However, methanol bunkering infrastructure has lagged behind vessel deliveries. Until now, commercial methanol bunkering has been concentrated in Northern Europe (Rotterdam, Gothenburg, Copenhagen) and Singapore, forcing methanol-fueled vessels on transpacific routes to carry sufficient fuel for the entire round voyage or to bunker conventional fuel oil at Pacific ports — undermining the environmental case for the fuel.

How Will the Bunkering Operation Work?

World Fuel Services will supply methanol marine fuel via truck-to-ship bunkering at dedicated berths in the ports of Los Angeles and Long Beach. The initial supply capacity is approximately 1,000 tonnes per bunkering operation, sufficient for the fuel requirements of a large container vessel making a transpacific crossing.

Methanol is sourced from existing US methanol production capacity, with the initial supply comprising conventional (grey) methanol produced from natural gas. World Fuel Services has indicated that green methanol supply will be integrated as US production scales — several green methanol projects in the Gulf Coast and Pacific Northwest are in development, with first production expected between 2027 and 2029.
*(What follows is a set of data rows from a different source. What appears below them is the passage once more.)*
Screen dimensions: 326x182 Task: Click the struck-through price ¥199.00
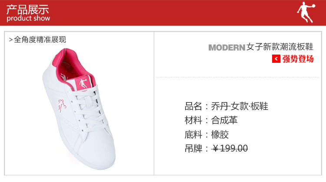[x=230, y=148]
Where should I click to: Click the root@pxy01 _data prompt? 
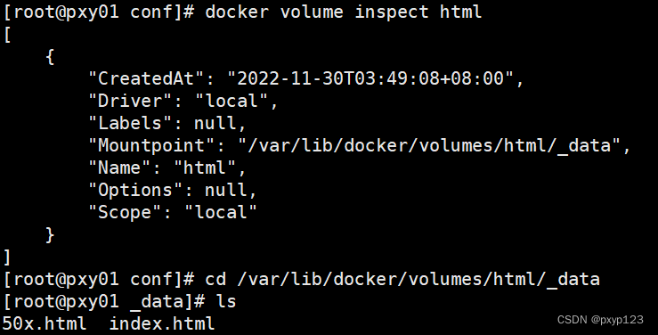coord(104,301)
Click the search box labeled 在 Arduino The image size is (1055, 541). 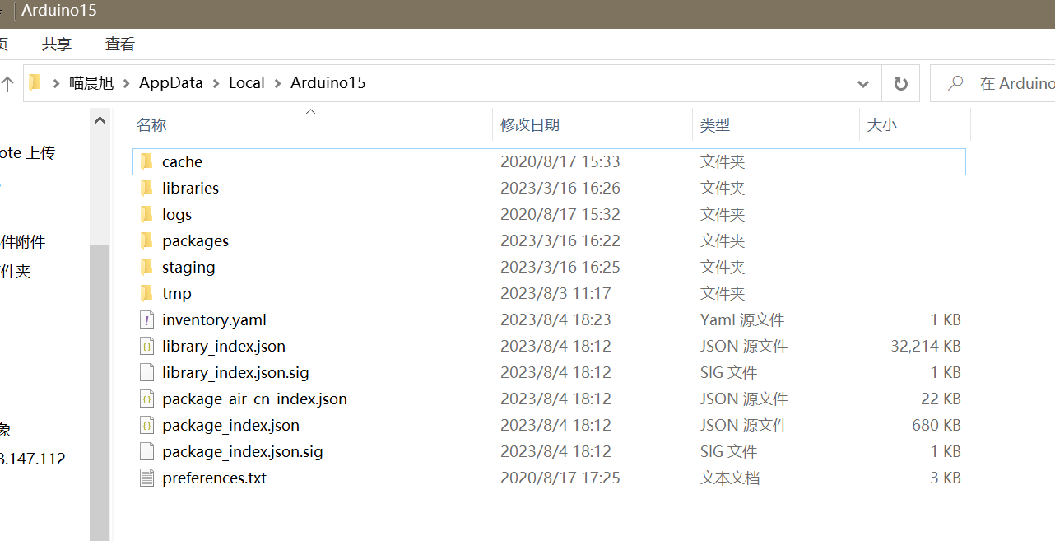1000,82
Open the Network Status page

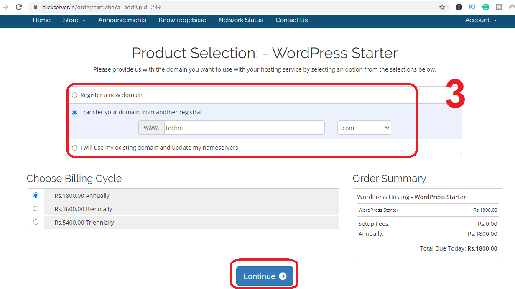coord(241,20)
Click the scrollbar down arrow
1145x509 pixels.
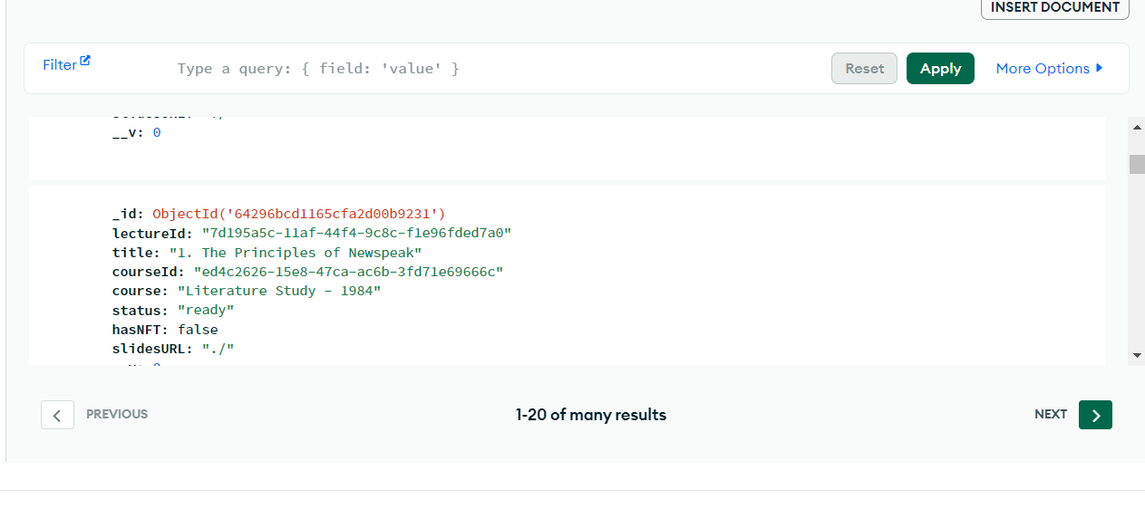1137,356
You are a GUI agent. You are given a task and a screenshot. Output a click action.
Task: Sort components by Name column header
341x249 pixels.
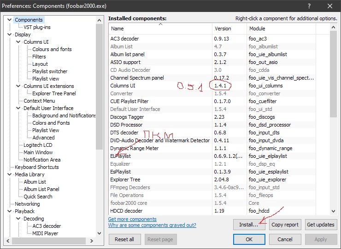160,29
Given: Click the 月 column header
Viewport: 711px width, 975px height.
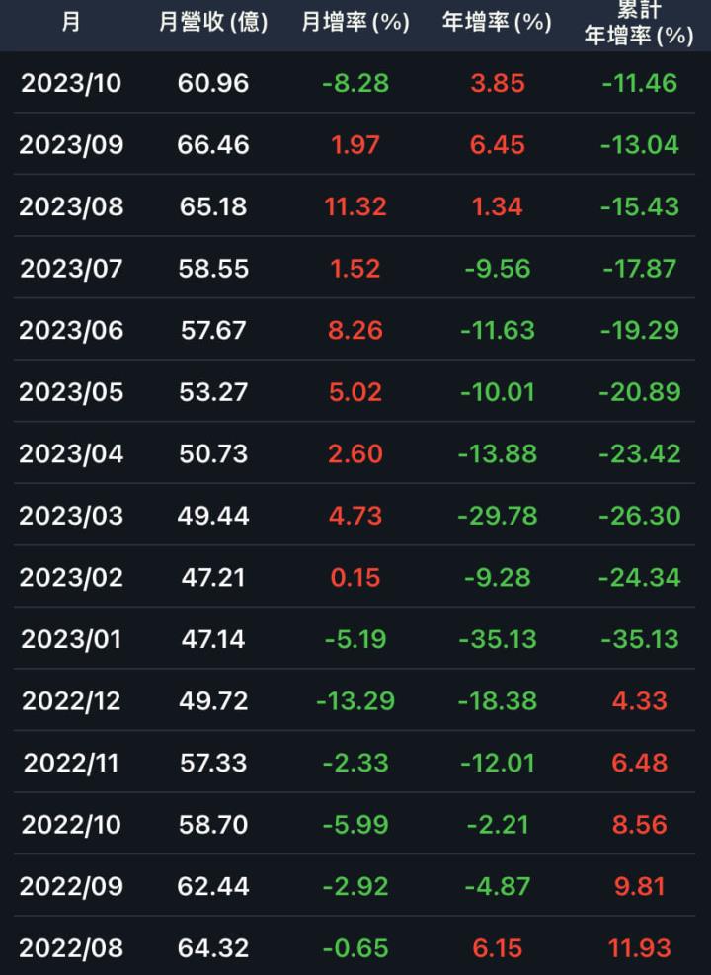Looking at the screenshot, I should (71, 22).
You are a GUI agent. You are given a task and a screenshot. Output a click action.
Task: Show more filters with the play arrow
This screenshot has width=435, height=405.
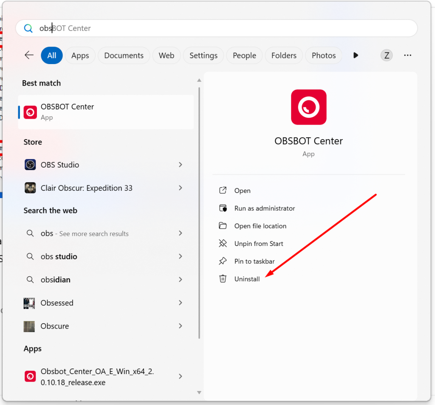click(x=356, y=56)
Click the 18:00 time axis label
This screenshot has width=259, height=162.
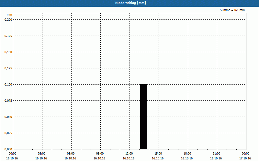click(x=187, y=154)
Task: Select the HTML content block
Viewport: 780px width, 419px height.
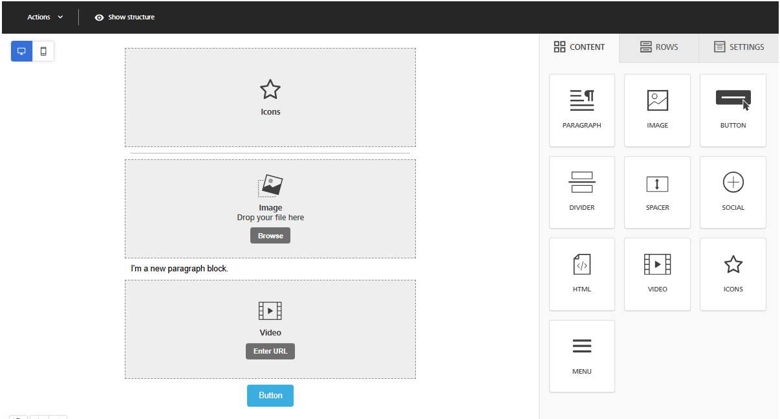Action: [x=581, y=274]
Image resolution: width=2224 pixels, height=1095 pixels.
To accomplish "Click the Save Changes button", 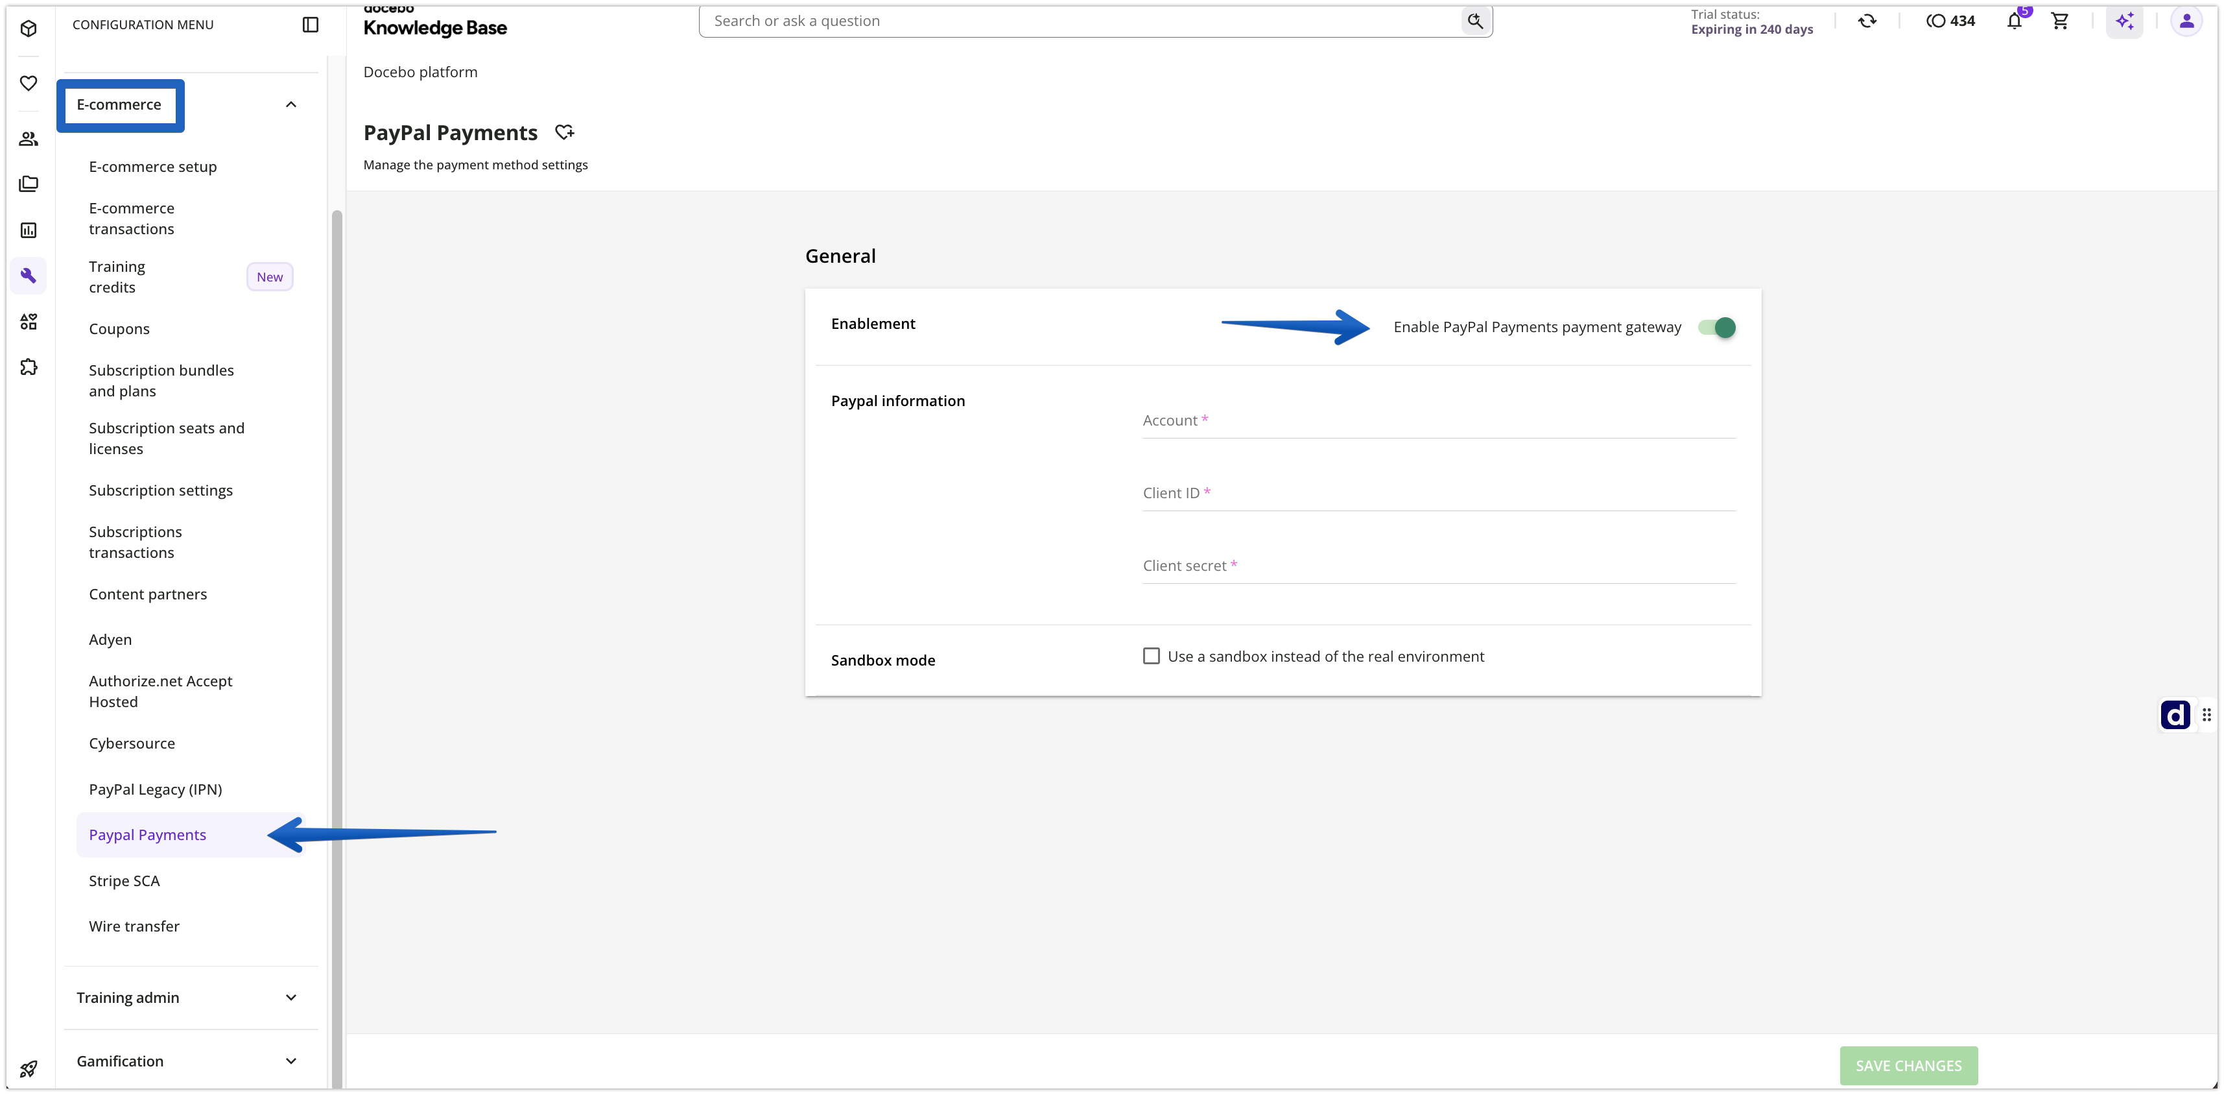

The bunkering operation complies with the US Coast Guard's guidelines for methanol marine fuel transfer, which address fire safety (methanol burns with an invisible flame), vapour management, spill containment, and crew training requirements. The Port of Los Angeles has updated its terminal regulations to accommodate methanol bunkering alongside existing LNG and conventional fuel operations.

What Does This Mean for Transpacific Shipping?

The availability of methanol bunkering at LA/Long Beach removes a significant operational barrier for methanol-fueled vessels on the transpacific trade. Vessels can now bunker on the US side of the Pacific, reducing the fuel volume that must be carried from Asian bunkering points and freeing cargo capacity.

For liner operators including Maersk, which has committed to methanol as its primary alternative fuel pathway, West Coast bunkering availability strengthens the commercial viability of deploying methanol-fueled tonnage on Asia-US West Coast services. CMA CGM, MSC, and other carriers with methanol-capable vessels on order will similarly benefit.

How Does This Affect Port Operations and Security?

Methanol bunkering introduces operational requirements at the terminal level. While methanol is less hazardous than LNG in many respects — no cryogenic temperatures, no gas cloud dispersion risk — it presents specific fire safety challenges due to its low flash point and nearly invisible flame. Terminal fire response teams must be equipped with alcohol-resistant foam and trained in methanol fire detection and suppression.

Port security operations must incorporate methanol bunkering into facility security plans, including bunkering zone access controls, communication protocols between the bunkering vessel or truck and terminal operations, and emergency shutdown procedures.

Conclusion

World Fuel Services' establishment of methanol bunkering at LA/Long Beach fills a critical gap in the Pacific basin fuel supply chain. The development supports the commercial deployment of methanol-fueled vessels on transpacific routes and validates the industry's investment in methanol as a commercially viable alternative marine fuel. For US West Coast ports, methanol bunkering is an incremental addition to an increasingly diverse fuel supply portfolio — and a signal that the port infrastructure must evolve in step with the fleet it serves.